**Instructions to follow**
Copy out, word for word, the part of the material below that opens with the line containing "773, 137, 781)" and closes with the line containing "label: Kellenberg Memorial", including both of those lines.

═════ Data supplied

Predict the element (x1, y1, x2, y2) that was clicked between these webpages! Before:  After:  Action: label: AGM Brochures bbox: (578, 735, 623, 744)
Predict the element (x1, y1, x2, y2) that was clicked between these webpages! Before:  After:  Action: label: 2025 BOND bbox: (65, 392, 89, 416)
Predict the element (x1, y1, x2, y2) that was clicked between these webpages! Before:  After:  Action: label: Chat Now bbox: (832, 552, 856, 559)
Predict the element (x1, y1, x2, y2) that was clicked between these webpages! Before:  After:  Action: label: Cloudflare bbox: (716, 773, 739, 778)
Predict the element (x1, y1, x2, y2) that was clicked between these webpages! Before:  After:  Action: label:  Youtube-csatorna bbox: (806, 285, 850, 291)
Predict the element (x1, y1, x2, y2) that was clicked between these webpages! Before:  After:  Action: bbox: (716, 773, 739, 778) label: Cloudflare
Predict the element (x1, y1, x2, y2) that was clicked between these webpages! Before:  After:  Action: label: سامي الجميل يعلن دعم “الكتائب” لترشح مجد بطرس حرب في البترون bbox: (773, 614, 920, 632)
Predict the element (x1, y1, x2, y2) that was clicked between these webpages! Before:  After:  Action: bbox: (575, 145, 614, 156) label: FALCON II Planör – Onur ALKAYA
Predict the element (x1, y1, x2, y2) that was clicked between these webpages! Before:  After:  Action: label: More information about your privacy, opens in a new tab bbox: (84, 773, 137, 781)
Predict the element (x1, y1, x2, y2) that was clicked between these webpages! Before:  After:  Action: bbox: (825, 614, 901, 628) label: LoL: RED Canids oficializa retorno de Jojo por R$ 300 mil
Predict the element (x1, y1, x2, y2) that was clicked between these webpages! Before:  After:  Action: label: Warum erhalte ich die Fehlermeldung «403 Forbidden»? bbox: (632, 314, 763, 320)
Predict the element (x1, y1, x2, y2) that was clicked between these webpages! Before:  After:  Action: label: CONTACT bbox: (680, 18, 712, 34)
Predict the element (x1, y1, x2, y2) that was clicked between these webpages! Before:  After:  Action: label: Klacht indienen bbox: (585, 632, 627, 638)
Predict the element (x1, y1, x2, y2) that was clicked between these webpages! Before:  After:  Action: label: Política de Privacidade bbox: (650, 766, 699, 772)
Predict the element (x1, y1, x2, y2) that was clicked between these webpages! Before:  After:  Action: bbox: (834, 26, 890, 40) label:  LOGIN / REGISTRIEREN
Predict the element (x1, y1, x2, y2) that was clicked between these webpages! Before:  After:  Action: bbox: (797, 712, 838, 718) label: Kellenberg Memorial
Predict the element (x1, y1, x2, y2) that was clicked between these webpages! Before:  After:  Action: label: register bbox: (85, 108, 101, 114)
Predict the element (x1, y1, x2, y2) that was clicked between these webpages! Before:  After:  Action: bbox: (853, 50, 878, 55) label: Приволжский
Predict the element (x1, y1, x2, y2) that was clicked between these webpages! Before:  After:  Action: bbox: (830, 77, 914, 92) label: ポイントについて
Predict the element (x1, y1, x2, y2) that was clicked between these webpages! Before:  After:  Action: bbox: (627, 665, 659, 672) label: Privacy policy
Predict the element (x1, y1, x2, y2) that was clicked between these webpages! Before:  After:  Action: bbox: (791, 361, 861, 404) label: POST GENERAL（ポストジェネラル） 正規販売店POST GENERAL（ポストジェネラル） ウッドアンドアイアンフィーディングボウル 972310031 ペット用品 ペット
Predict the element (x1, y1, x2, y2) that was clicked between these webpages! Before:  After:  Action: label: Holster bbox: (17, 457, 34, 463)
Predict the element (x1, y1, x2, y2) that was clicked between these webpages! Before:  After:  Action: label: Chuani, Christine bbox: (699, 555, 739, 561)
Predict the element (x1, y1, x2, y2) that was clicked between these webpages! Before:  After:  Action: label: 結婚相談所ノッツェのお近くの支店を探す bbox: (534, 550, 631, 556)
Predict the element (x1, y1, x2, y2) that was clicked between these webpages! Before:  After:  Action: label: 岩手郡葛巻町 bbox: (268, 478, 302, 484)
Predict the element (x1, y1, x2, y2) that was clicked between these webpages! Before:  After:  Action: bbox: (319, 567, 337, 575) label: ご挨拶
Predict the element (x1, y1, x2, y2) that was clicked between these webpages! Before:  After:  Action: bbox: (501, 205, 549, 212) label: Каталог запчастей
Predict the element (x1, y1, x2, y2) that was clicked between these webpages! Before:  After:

══════════

**Full solution**
Predict the element (x1, y1, x2, y2) that was clicked between these webpages! Before:  After:  Action: label: More information about your privacy, opens in a new tab bbox: (84, 773, 137, 781)
Predict the element (x1, y1, x2, y2) that was clicked between these webpages! Before:  After:  Action: bbox: (825, 614, 901, 628) label: LoL: RED Canids oficializa retorno de Jojo por R$ 300 mil
Predict the element (x1, y1, x2, y2) that was clicked between these webpages! Before:  After:  Action: label: Warum erhalte ich die Fehlermeldung «403 Forbidden»? bbox: (632, 314, 763, 320)
Predict the element (x1, y1, x2, y2) that was clicked between these webpages! Before:  After:  Action: label: CONTACT bbox: (680, 18, 712, 34)
Predict the element (x1, y1, x2, y2) that was clicked between these webpages! Before:  After:  Action: label: Klacht indienen bbox: (585, 632, 627, 638)
Predict the element (x1, y1, x2, y2) that was clicked between these webpages! Before:  After:  Action: label: Política de Privacidade bbox: (650, 766, 699, 772)
Predict the element (x1, y1, x2, y2) that was clicked between these webpages! Before:  After:  Action: bbox: (834, 26, 890, 40) label:  LOGIN / REGISTRIEREN
Predict the element (x1, y1, x2, y2) that was clicked between these webpages! Before:  After:  Action: bbox: (797, 712, 838, 718) label: Kellenberg Memorial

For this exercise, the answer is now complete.